Things only became worse after the head jailer (okay, it's dramatic; but not sure what to call him) was contacted by the police in my parents' hometown. He told the other guys that I was a rich kid who ran off to live with a married woman and who--get this--had run away after shipping his stereo and CDs to his destination, and flew instead of running away like a man. I did not like the way this man looked and was afraid of him just as I'm afraid of the dark sometimes and dark water always, the timbre of his voice as he'd say Rich Jew Boy, the look in his eyes.

I wouldn't eat but I drank my pint carton of milk every morning and on a Wednesday, a week into my detention, I was force fed by the head jailer and throughout I shouted about lawyers and rights and the Constitution but he prevailed and the other guys shook their heads, having seen attempts at hospitalization and escape before.

This is difficult to write about.

A week and a few days and I was charged with office duties behind the thick glass (glass? I dunno) because I could use a Mac and could spell and the distance between myself and the other juveniles grew exponentially. Two days after that, on a Friday morning, the head jailer hurt me and I hope you understand what I mean by that.

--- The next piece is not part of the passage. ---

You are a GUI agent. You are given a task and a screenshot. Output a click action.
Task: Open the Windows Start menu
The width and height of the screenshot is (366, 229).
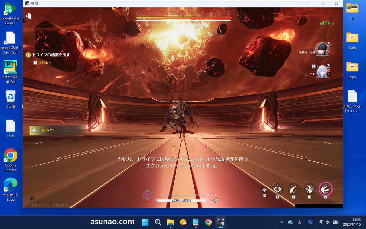(x=145, y=222)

It was about power and hierarchism.

When my mother came to retrieve me I was not defiant or relieved; I was cold. I was 16 years old. I was broken. And I went home, applied to The Big School Back East under supervision and returned to my seat at school and everything was like it was before, other than I couldn't breathe.

I was accepted at the big school and received a scholarship and I declined, not because I rebelled but because I was afraid of failure. Instead I went to a small university where I could not fail and could be obscure and anonymous and I began drinking a lot, gaining a lot of weight, sinking like a stone into the mud. I couldn't run so I stopped, gave up and realized one day I was cut off from everybody and myself as well and like that I could breathe.

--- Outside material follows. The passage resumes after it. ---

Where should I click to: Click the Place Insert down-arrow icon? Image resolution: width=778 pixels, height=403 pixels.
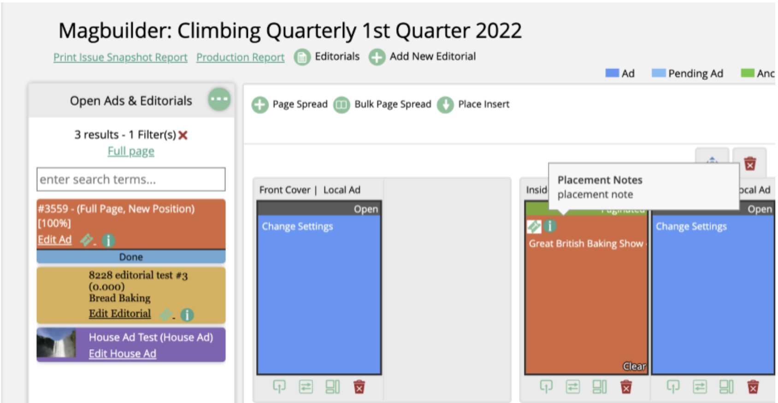[445, 105]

Applied to graduate schools because my professors asked, When do you need those letters and I felt obligated to live up to their expectations, some sort of star English and Political Science student who didn't know what he wanted and who took directions as well as salmon through fish runs. It was easier to nod yes and be compliant and by then, everything was wrong and I hid things deeper until it was pouring out of my ears.

That was in 1997. It is nearing the end of 2002 and I am in the same place.

I'm here because I gave up, because I didn't fight further and leave through the window. When I judge and condemn myself it is in the naive hope and certainty that all this could have been avoided. I know this not to be true, that running itself was symptomatic of the molestation and the relationship with my father, but no amount of talk will bring me closer to forgiving myself.

And today, I'm still running yet giving up simultaneously, especially with friendships and the book. I simply don't know where to turn, what to look at, what to register, so that I can find a bit of firmament and start climbing again. It's a cycle and I look in the mirror and think How obscene, how ugly, yet I'm comforted because bad things don't happen to ugly people; and as I grimace at the naivete of that I know it to be true. But I am tired of being ugly and part of me realizes I no longer need to hide away, that I am not the child who didn't know how to fight, but the allure of safety and anonymity is stronger.

In a simple way, I am afraid that once the books are published my safety will be gone, as if I harbor the fear he will find me, as if he is looking, but the emotional refuses to listen to the rational and I mount the treadmill inside the cage again.

It's not about giving up. It's about saying Enough. I can't say that yet.